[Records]
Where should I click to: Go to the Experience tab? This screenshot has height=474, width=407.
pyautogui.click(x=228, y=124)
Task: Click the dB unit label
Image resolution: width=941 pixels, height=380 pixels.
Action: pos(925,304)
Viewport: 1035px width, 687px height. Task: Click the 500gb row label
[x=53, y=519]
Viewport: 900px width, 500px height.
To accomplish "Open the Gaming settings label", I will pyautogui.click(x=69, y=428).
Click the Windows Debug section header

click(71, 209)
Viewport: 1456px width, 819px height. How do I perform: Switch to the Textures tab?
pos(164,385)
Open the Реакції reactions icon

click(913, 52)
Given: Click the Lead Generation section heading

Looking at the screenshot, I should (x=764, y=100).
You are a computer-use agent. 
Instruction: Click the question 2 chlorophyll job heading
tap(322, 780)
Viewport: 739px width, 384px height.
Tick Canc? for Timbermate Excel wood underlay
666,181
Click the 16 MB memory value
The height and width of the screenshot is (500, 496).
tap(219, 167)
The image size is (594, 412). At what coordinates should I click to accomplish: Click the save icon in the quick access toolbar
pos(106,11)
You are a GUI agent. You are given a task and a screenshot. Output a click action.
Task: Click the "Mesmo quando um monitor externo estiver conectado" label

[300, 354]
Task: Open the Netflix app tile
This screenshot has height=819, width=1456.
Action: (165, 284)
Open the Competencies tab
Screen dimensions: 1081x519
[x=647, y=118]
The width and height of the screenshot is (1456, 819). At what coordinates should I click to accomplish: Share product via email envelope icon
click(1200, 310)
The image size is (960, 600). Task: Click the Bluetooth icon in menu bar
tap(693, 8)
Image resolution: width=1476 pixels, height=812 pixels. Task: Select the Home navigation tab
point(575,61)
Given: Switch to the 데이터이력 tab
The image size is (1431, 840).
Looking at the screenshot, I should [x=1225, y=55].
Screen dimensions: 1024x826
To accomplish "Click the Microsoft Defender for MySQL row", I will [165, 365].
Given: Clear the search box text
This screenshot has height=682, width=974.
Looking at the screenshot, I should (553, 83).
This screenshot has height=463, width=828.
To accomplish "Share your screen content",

WORK TO COMPLETE → Copy the data above again, replacing every "Viewport" with "Window" and leaving everything else as it is.

OUTPUT FOR THIS TASK →
Where should I click to: Go to the Experience tab? This screenshot has height=474, width=407.
pyautogui.click(x=228, y=124)
Task: Click the dB unit label
Image resolution: width=941 pixels, height=380 pixels.
Action: pos(925,304)
Window: 1035px width, 687px height. Task: Click the 500gb row label
[x=53, y=519]
Window: 900px width, 500px height.
To accomplish "Open the Gaming settings label", I will pyautogui.click(x=69, y=428).
Click the Windows Debug section header

click(71, 209)
Window: 1456px width, 819px height. How do I perform: Switch to the Textures tab?
pos(164,385)
Open the Реакції reactions icon

click(913, 52)
Given: Click the Lead Generation section heading

Looking at the screenshot, I should (x=764, y=100).
You are a computer-use agent. 
Instruction: Click the question 2 chlorophyll job heading
tap(322, 780)
Window: 739px width, 384px height.
Tick Canc? for Timbermate Excel wood underlay
666,181
Click the 16 MB memory value
The height and width of the screenshot is (500, 496).
tap(219, 167)
The image size is (594, 412). At what coordinates should I click to accomplish: Click the save icon in the quick access toolbar
pos(106,11)
You are a GUI agent. You are given a task and a screenshot. Output a click action.
Task: Click the "Mesmo quando um monitor externo estiver conectado" label

[300, 354]
Task: Open the Netflix app tile
This screenshot has height=819, width=1456.
Action: (165, 284)
Open the Competencies tab
Screen dimensions: 1081x519
[x=647, y=118]
The width and height of the screenshot is (1456, 819). At what coordinates should I click to accomplish: Share product via email envelope icon
click(1200, 310)
The image size is (960, 600). Task: Click the Bluetooth icon in menu bar
tap(693, 8)
Image resolution: width=1476 pixels, height=812 pixels. Task: Select the Home navigation tab
point(575,61)
Given: Switch to the 데이터이력 tab
The image size is (1431, 840).
Looking at the screenshot, I should [x=1225, y=55].
Screen dimensions: 1024x826
To accomplish "Click the Microsoft Defender for MySQL row", I will [165, 365].
Given: Clear the search box text
This screenshot has height=682, width=974.
Looking at the screenshot, I should (553, 83).
This screenshot has height=463, width=828.
To accomplish "Share your screen content",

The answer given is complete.